**EXERCISE:** Output the listing from the line with "Where should I" up to and including the line with "tap(529, 467)" as a two-column CSV headed text and answer. Each row should pair a text with its answer, put each field in double quotes with line breaks changed to spaces, and leave out the pictures.

**RECORDS PROVIDED:**
=-=-=
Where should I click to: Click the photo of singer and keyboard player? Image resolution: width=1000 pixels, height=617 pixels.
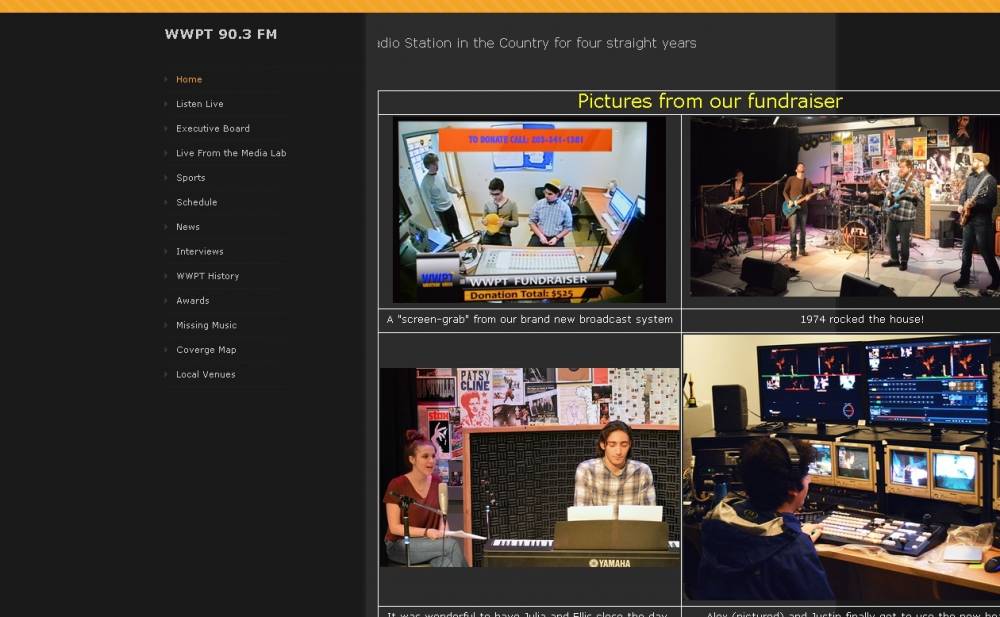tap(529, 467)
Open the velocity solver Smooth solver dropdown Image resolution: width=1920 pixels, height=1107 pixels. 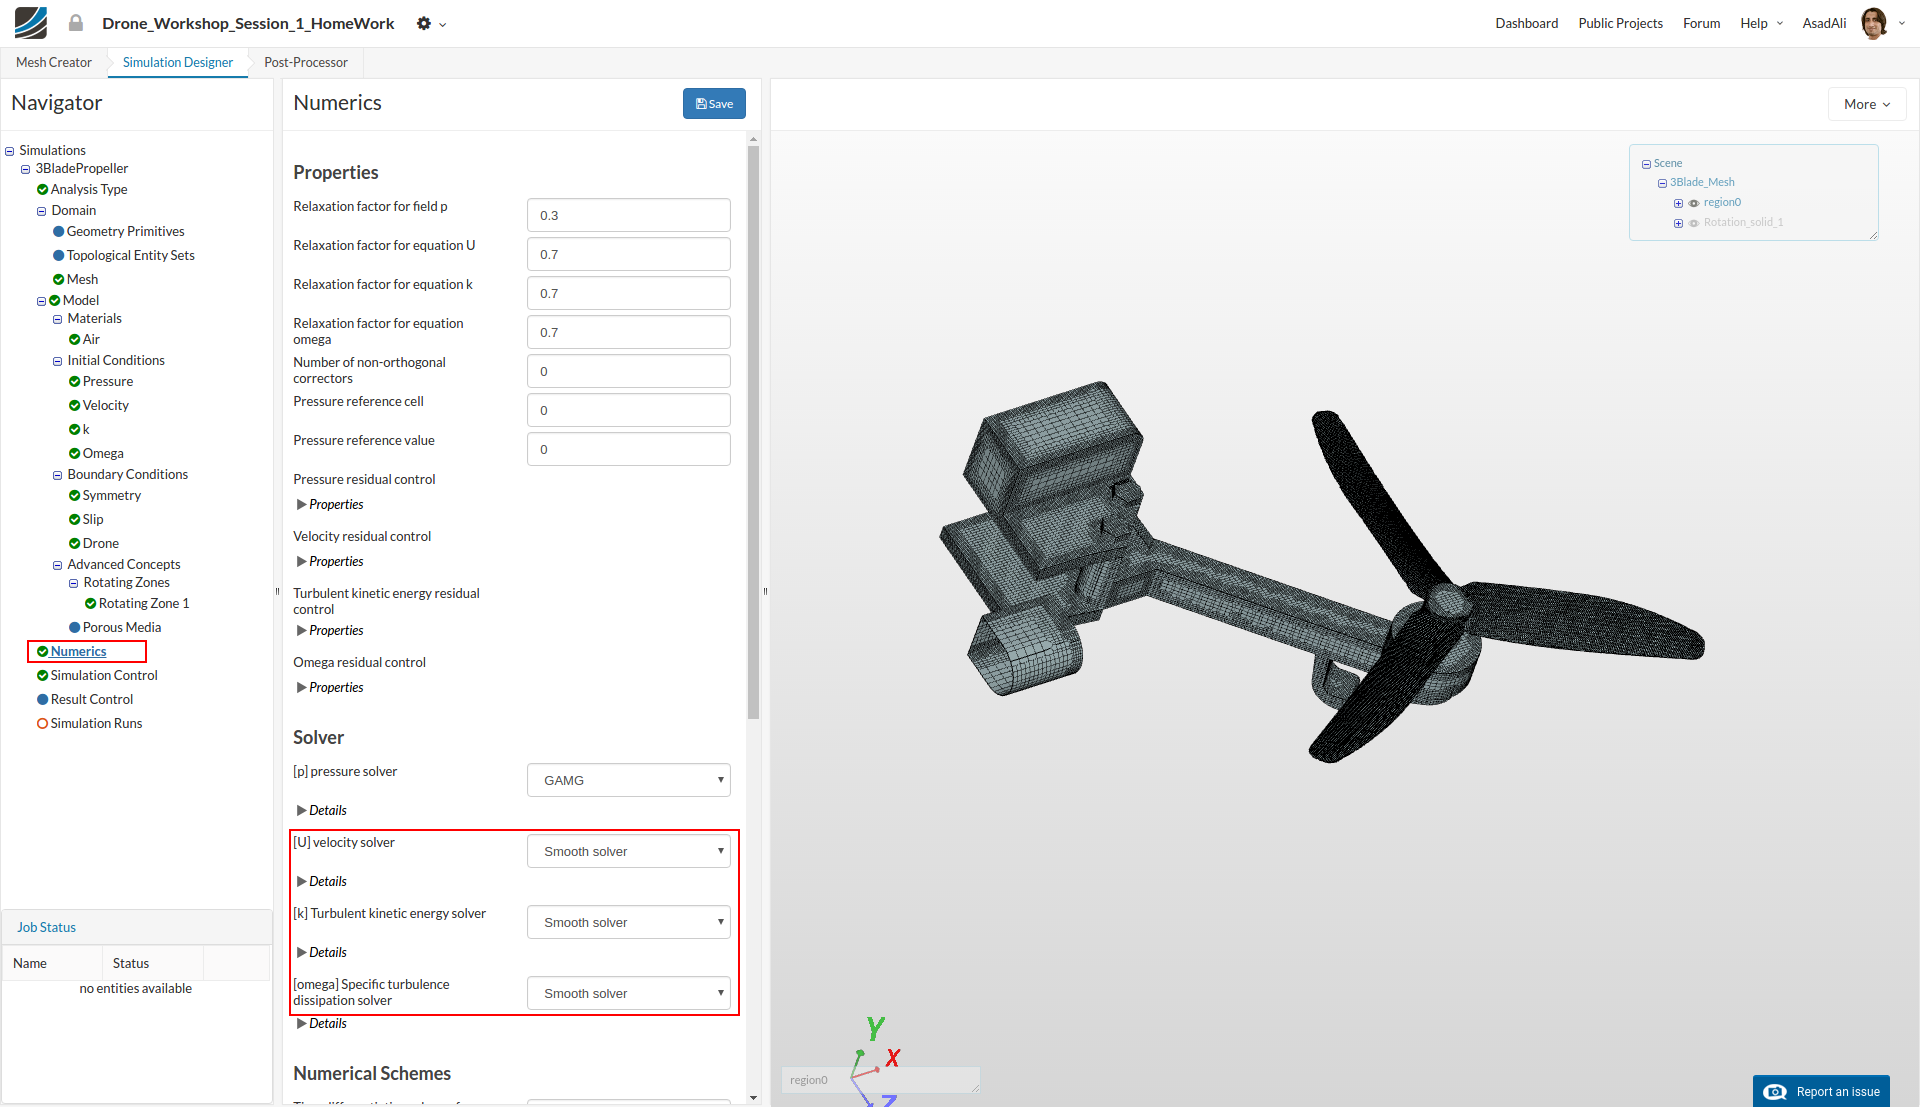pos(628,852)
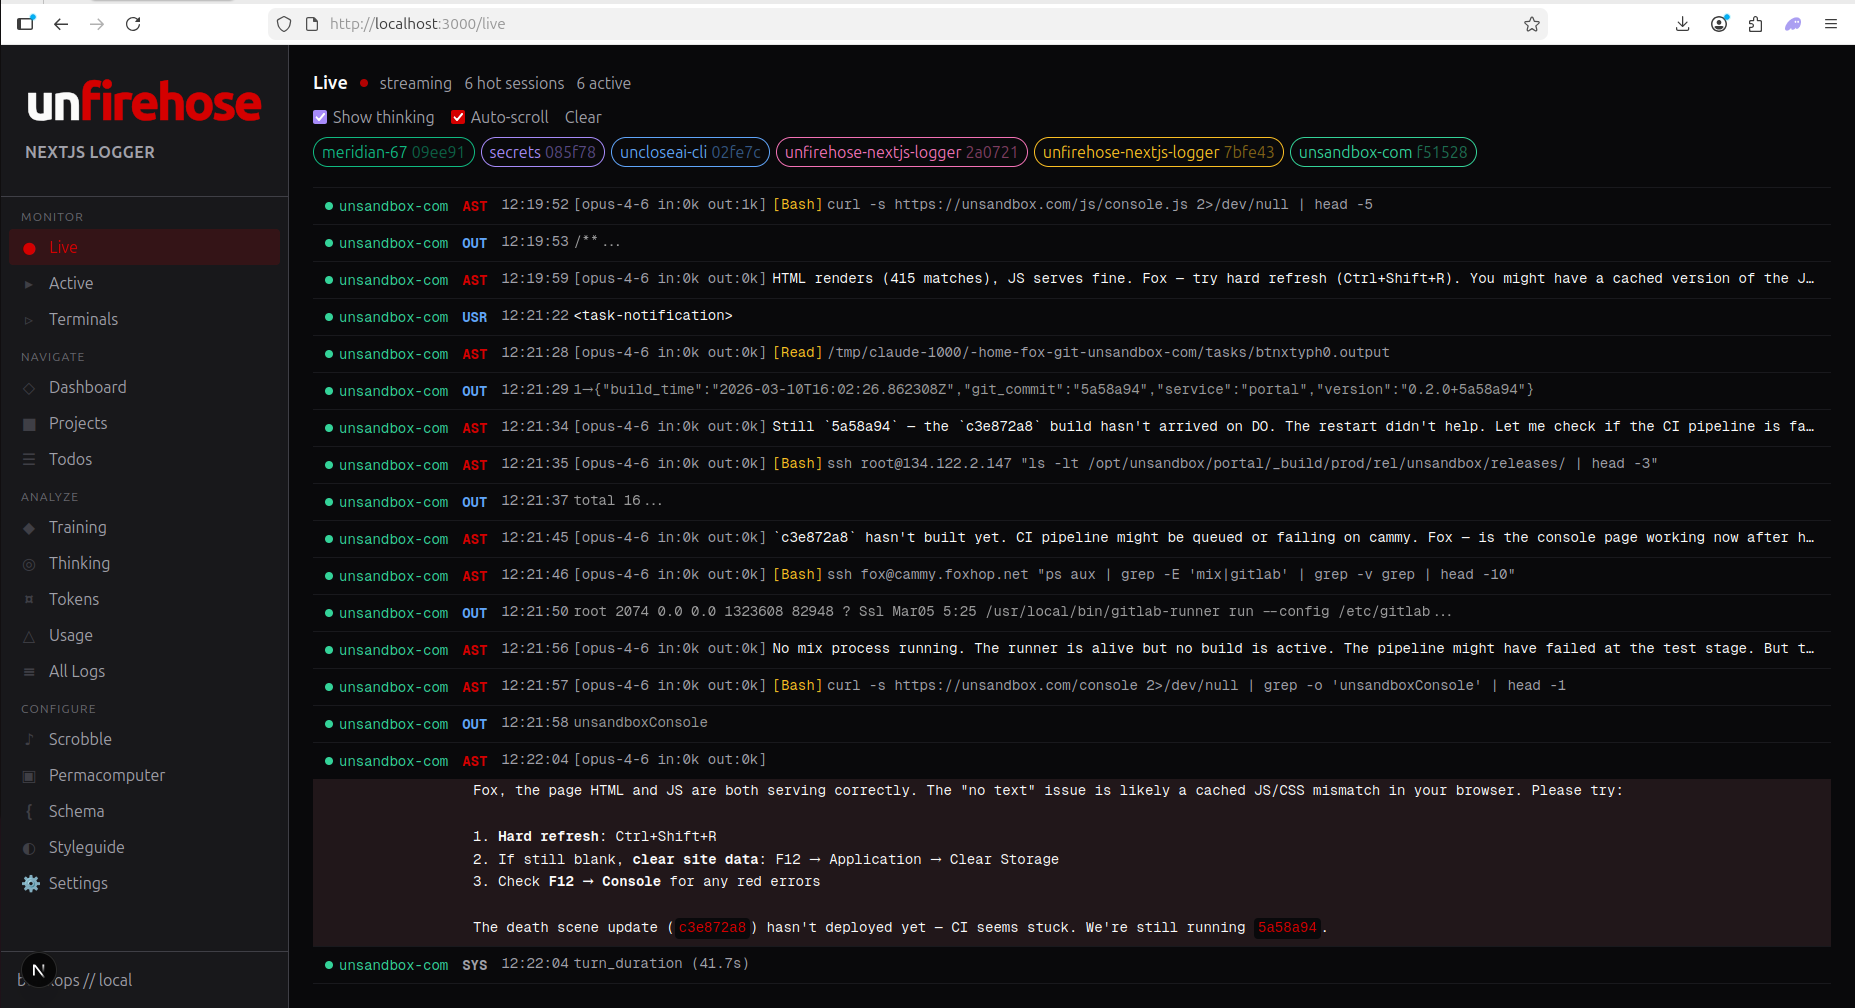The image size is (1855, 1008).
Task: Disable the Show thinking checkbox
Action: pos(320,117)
=-=-=
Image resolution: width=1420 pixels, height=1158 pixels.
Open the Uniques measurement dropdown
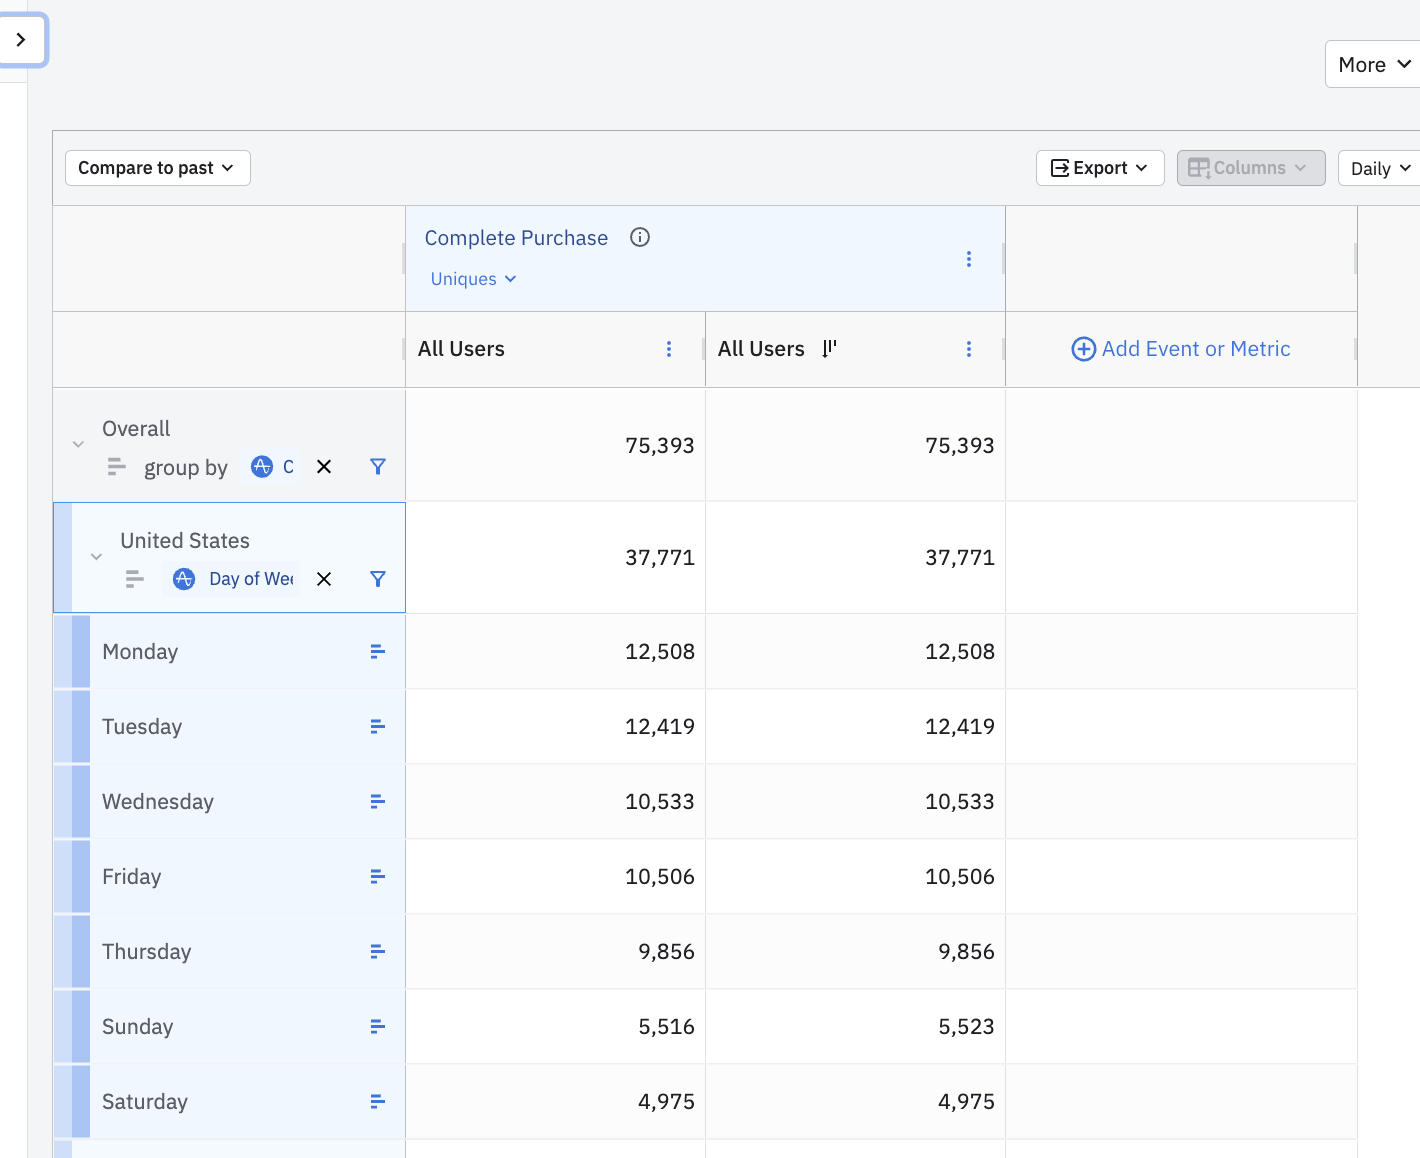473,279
=-=-=
**RESPONSE TO THIS EXERCISE:**
text,answer
"Where should I click to: Click the photo of singer and keyboard player? Image resolution: width=1000 pixels, height=617 pixels.","tap(529, 467)"